Attacks designed to exploit Windows Meta File flaw range from malicious spam to an MSN Messenger worm. Sites harbor Windows Trojan
The attacks so far have been wide-ranging, the experts said, citing everything from an MSN Messenger worm to spam that attempts to lure people to click on malicious Web sites.
The vulnerability can be easily exploited in Windows XP with Service Pack 1 and 2, as well as Windows Server 2003, security experts said. Older versions of the operating system, including Windows 2000 and Windows ME, are also at risk, though in those cases the flaw is more difficult to exploit, said Mikko Hypponen, chief research officer at F-Secure.

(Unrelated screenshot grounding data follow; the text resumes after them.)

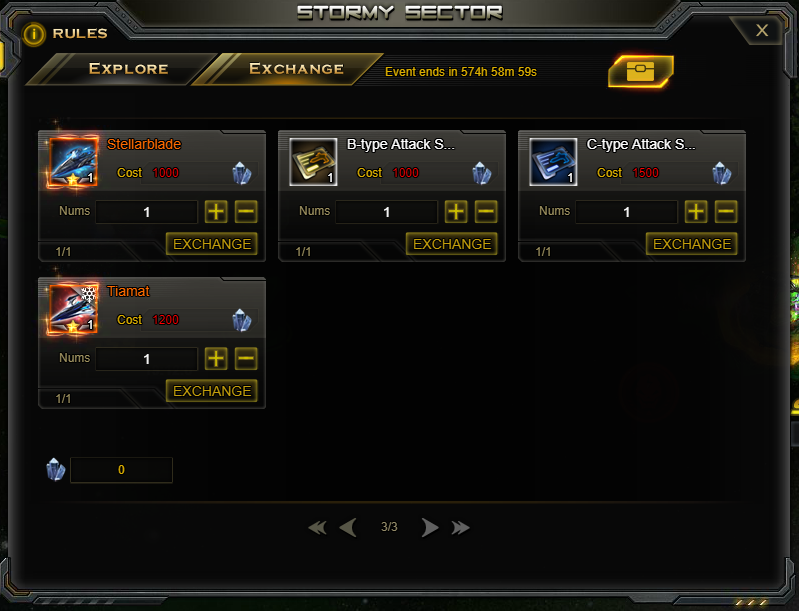Go to the next page arrow
The height and width of the screenshot is (611, 799).
[x=430, y=527]
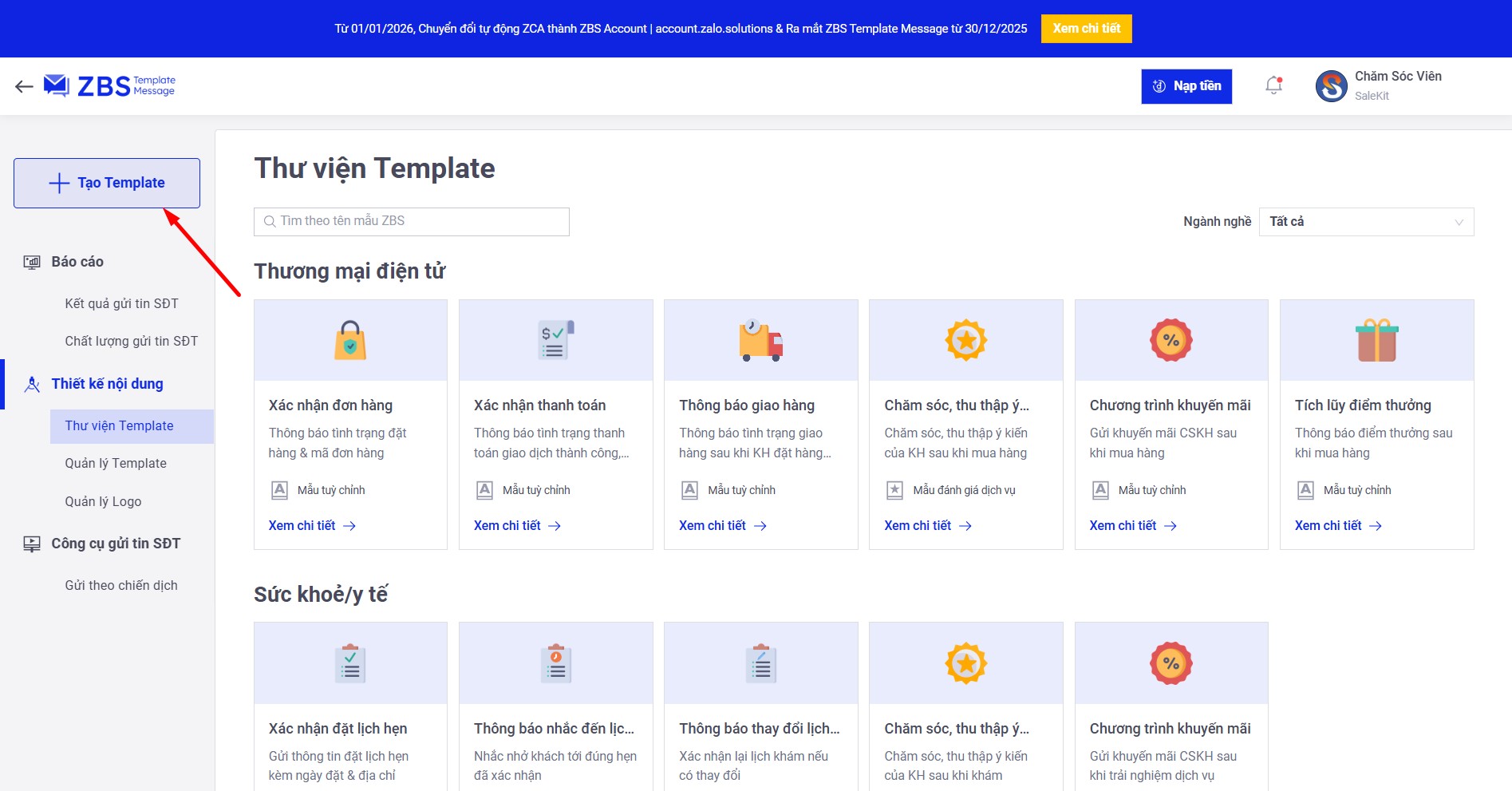Go to Quản lý Logo page
Viewport: 1512px width, 791px height.
103,501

"Right now, the situation is bad, but it could be much worse. The potential for problems is bigger than we have ever seen," Hypponen said. "We estimate 99 percent of computers worldwide are vulnerable to this attack."
The Windows Meta File flaw uses images to execute arbitrary code, according to a security advisory issued by the Internet Storm Center. It can be exploited just by the user viewing a malicious image.
Microsoft plans to release a fix for the WMF vulnerability as part of its monthly security update cycle on Jan. 10, according to the company's security advisory.
"We have seen dozens of different attacks using this vulnerability since Dec. 27," Hypponen said. "One exploits image files and tries to get users to click on them; another is an MSN Messenger worm that will send the worm to people on your buddy list, and we have seen several spam attacks."
He added that some of the spam attacks have been targeted to select groups, such as one that purports to come from the U.S. Department of State. The malicious e-mail tries to lure the user to open a map attachment and will then download a Trojan horse. The exploit will open a backdoor on the user's system and allow sensitive files to be viewed.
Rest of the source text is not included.